AMD announced the "Llano", the company's first chip that packs both a CPU and a GPU parts, part of AMD's upcoming Fusion series of chips.
Actually AMD calls the Liano chip as an "application processor unit," or APU. It combines a full DX11-compatible GPU with four CPU cores on a single, 32nm processor die.
AMD said that the first samples of the Llano chips will be available to customers in the first half of this year. It will be manufactured by GlobalFoundries' 32nm SOI High-K metal gate process and 2nd generation immersion lithography. Siliccon Germanium-based strained-sillicon is used to improve peformance.
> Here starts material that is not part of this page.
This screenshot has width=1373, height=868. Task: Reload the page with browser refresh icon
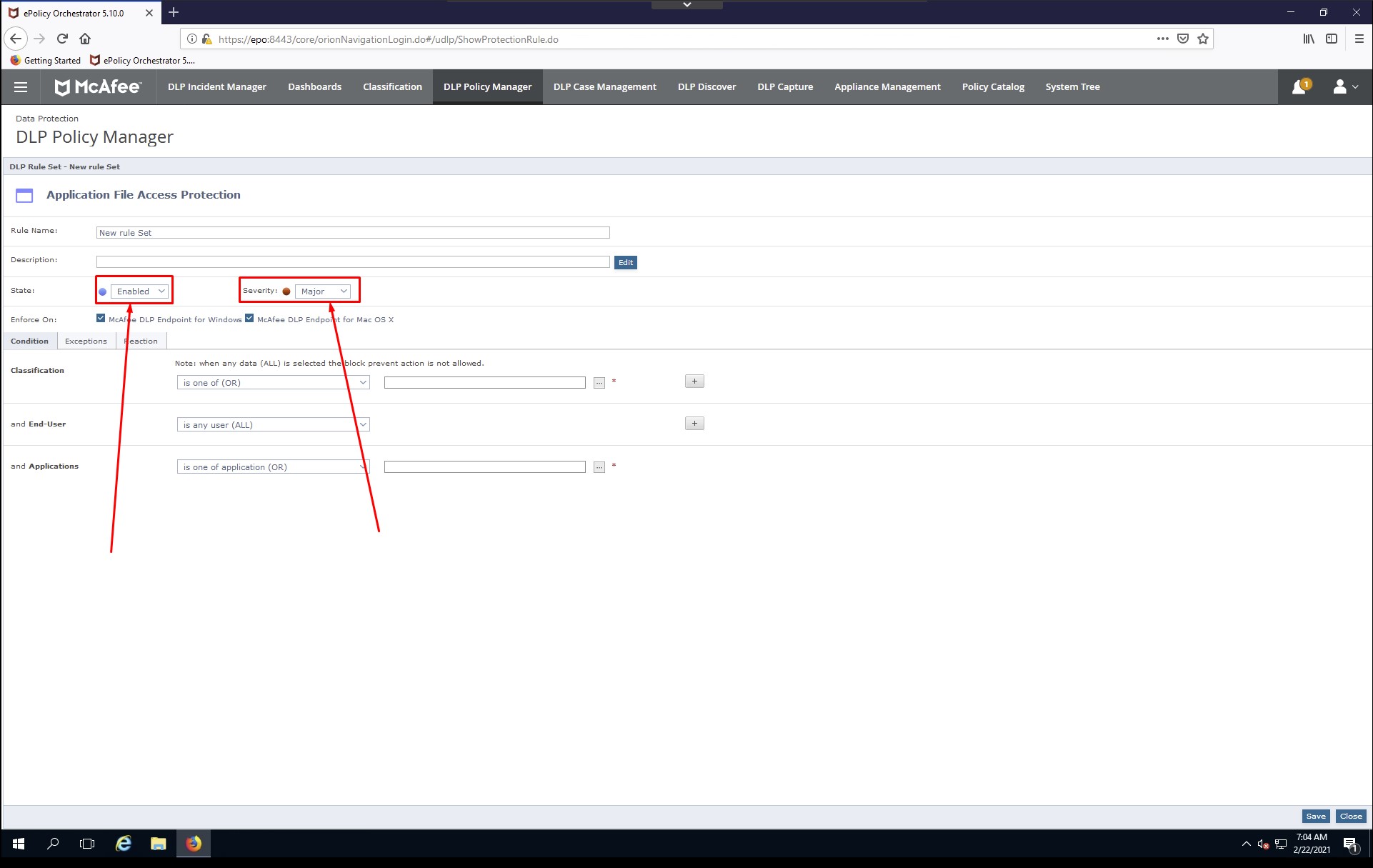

The Liano chip consists of two parts. The first opart is four x86 CPU cores. The size of its core is just 9.69mm2, while the chip integrates a total of more than 35 million transistors. The advanced 32nm sillicon has also a significant impact on the power consumption of the chip, which will range from 2.5W to 25W. Operation frequencies are expected to be beyond 3GHz, powered by voltages of 0.8-1.3V. In addition, each of these 4 cores has a 1MB of DDR3 of memory cache.
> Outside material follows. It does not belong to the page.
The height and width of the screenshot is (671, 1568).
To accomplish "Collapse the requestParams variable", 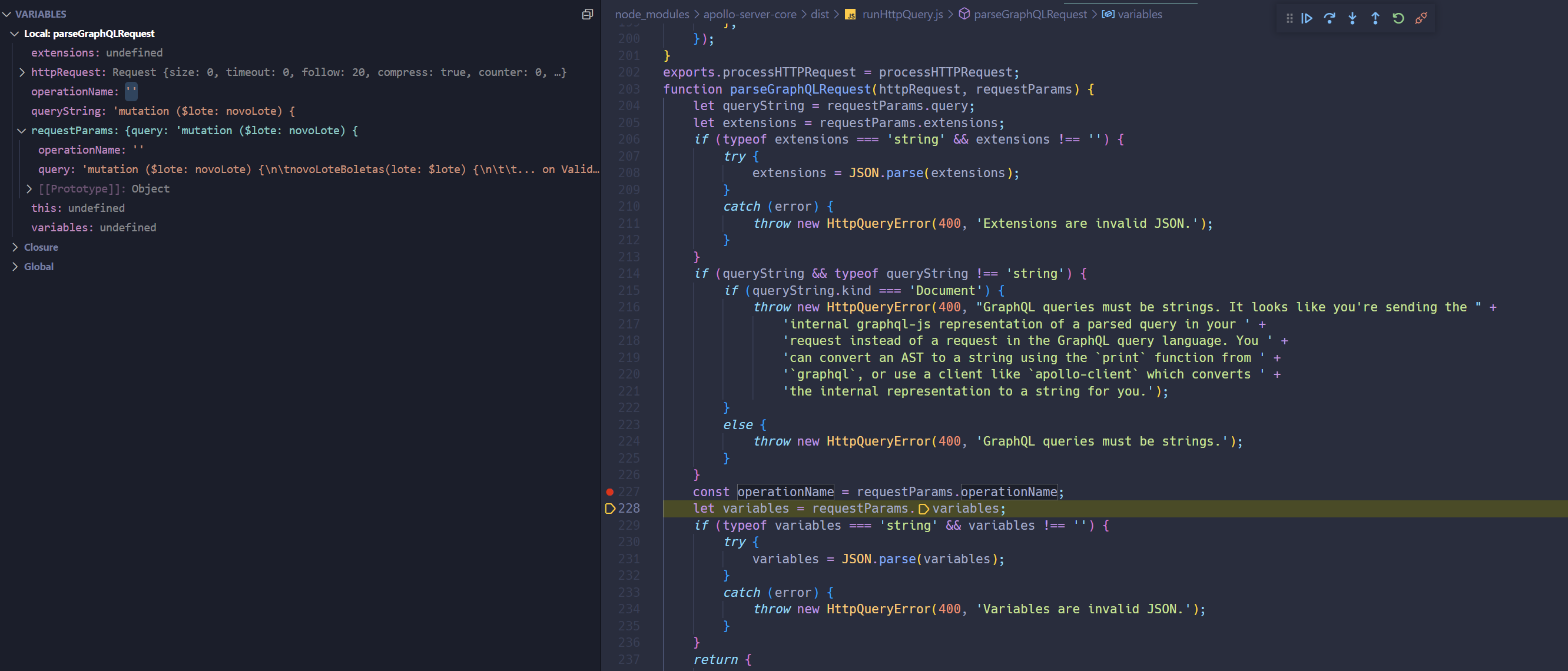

The Llano chips are expected to directly compete with Intel's 'Sandy Bridge' 32nm chips, which will also integrate graphics but only for Direct X 10. Intel plans to release the chips in 2011. Llano is also possible to compete with NVIDIA's upcoming x86 CPU + GPU combination.
AMD announced the Llano chips at the International Solid State Circuits Conference ISSCC 2010 held in San Francisco, CA.
Without diving too deep into the technical details, AMD has applied the folowing innovations to Liano:
- Core power gating - a feature of the processor that disconnects power to the core when it's not in use, helping to reduce overall power consumption and extend battery life. AMD's SOI process allows us to use more efficient NFET transistors for power gating as opposed to the PFET transistors used with a bulk silicon manufacturing process. In addition, AMD uses the actual chip package to re-distribute the gated ground rather than an additional thick metal layer used by other gating schemes. In total, this equates to a greater than 90% estimated reduction in leakage power.
- Digital APM Module - Measuring core power consumption is extremely important for a processor to understand how hot it?s running and when performance can be increased within a thermal constraint. There are two schools of thought here: measure temperature and amps via analog methods, or measure power consumption digitally. The former is subject to a variety of environmental issues (temperature in the room, dust on the fan, etc.), while the latter is more accurate and repeatable. AMD has implemented a digital power management technique that allows us to measure power consumption more accurately, thus helping to optimize performance-per-watt in real-time.
- De-Populated Clock Grid - Clock gating is a technique where the clock signal is combined with a control signal to either enable or disable the clock for certain parts of the circuit. This helps save power by effectively shutting down portions of a digital circuit when they are not in use and is used extensively in AMD's x86 core. An effective way to get this clock signal to every part of a chip that needs it, with the lowest skew, is a metal grid. In a large microprocessor, the power used to drive the clock signal can be over 30% of the total power used by the entire chip. We've been able to dramatically reduce the amount of metal and buffering in this system to reduce clock switching power by an estimated factor of 2.